A Different 3D data representations available using PyUUL of bovine pancreatic trypsin inhibitor (PDB ID: 1BPI (10.2210/pdb1BPI/pdb)). From left to right: voxel representation (Subfigure 1), surface point-cloud representation (Subfigure 2), and volumetric point-cloud representation (Subfigure 3). B Schematic illustration of how the multichannel voxel representation works using PyUUL. The input 3D structure of a protein is represented in a voxel grid, where each channel shows the occupancy of nitrogen, carbon, and oxygen atoms. This 3-channel voxel representation can be used as input for a 3D convolutional neural network that iteratively samples the entire protein volume and processes this data to address problems such as protein pattern recognition or protein-ligand interaction learning.
Fig. 2Application of PyUUL to structural bioinformatics problems.

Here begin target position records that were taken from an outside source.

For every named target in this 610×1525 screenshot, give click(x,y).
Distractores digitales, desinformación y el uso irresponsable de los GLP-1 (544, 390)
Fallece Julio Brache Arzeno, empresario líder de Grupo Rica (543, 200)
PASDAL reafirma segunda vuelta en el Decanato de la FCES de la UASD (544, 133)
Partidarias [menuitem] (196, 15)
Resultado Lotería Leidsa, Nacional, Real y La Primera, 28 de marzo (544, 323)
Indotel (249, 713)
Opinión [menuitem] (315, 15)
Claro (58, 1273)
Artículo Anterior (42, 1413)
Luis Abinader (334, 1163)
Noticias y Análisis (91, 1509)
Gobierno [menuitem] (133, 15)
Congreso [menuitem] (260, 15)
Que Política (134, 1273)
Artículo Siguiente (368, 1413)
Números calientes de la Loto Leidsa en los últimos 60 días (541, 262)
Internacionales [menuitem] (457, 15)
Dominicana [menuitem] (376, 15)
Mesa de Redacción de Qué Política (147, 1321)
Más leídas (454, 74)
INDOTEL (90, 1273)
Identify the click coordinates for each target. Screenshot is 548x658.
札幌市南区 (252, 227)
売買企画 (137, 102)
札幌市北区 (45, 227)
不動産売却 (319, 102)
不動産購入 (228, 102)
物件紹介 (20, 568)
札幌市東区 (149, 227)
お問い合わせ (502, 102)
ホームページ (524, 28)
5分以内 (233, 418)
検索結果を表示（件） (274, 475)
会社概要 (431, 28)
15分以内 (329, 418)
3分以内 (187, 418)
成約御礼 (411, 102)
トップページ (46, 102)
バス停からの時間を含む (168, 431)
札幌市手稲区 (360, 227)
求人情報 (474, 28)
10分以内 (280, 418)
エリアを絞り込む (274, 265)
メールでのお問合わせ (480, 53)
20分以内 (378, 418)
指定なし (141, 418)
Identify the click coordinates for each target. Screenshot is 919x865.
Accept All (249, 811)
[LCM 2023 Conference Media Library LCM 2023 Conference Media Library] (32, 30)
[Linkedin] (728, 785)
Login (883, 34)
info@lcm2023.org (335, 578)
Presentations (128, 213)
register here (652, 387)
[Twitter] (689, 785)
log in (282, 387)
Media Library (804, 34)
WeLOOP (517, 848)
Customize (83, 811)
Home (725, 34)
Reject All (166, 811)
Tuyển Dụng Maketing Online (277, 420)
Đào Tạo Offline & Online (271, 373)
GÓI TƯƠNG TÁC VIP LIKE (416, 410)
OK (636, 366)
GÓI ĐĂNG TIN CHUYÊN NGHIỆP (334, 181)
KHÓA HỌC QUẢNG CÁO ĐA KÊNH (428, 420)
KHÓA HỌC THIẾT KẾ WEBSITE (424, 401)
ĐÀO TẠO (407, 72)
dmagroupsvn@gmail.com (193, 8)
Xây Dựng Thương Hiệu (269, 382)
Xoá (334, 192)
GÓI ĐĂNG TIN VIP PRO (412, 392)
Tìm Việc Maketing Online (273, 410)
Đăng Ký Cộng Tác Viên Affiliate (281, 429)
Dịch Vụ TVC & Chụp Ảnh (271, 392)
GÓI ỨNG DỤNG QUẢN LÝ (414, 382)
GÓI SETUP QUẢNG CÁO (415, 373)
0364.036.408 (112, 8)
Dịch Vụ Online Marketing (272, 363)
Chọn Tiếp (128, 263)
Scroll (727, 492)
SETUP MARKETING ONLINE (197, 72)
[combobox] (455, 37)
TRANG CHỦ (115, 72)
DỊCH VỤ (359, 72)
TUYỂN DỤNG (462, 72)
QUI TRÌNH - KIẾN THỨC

A The learning process of a 3D convolutional neural networks on a structural biology task: the picture shows the training procedure of a neural network on a voxel representation of a protein. The network iteratively learns to recognize alpha helices. The voxels that are predicted to be part of an alpha helix at each leaning stage are highlighted in gray. Supplementary Movie 1 shows the complete evolution of the network during training. B The learning process of a 3D Siamese NN trained with metric learning. The network assigns a 2D vector (two latent features) to every protein in accordance to its 3D representation obtained with PyUUL. Each point represents a protein and each color a different fold. With the training, it optimizes this signature in a way that proteins belonging to the same protein class have a similar signature. Supplementary Movie 2 shows the complete evolution of the network during training. C Optimization of the conformation of GTP. The figure shows a neural network optimizing the conformation of GTP in its binding pocket. This is done first training a network to recognize original GTP-protein complexes from the ones in which GTP has been randomly rotated, defining a scoring function that describes how likely the protein-ligand complex is to be the optimal one. The parameters of the network are then frozen and the network is asked to reposition GTP to the right position in the pocket of their respective protein. This protein-ligand optimization can be done simply calculating the gradient of the scoring function with respect to the GTP coordinates. Supplementary Movie 3 shows the complete evolution of the network during training.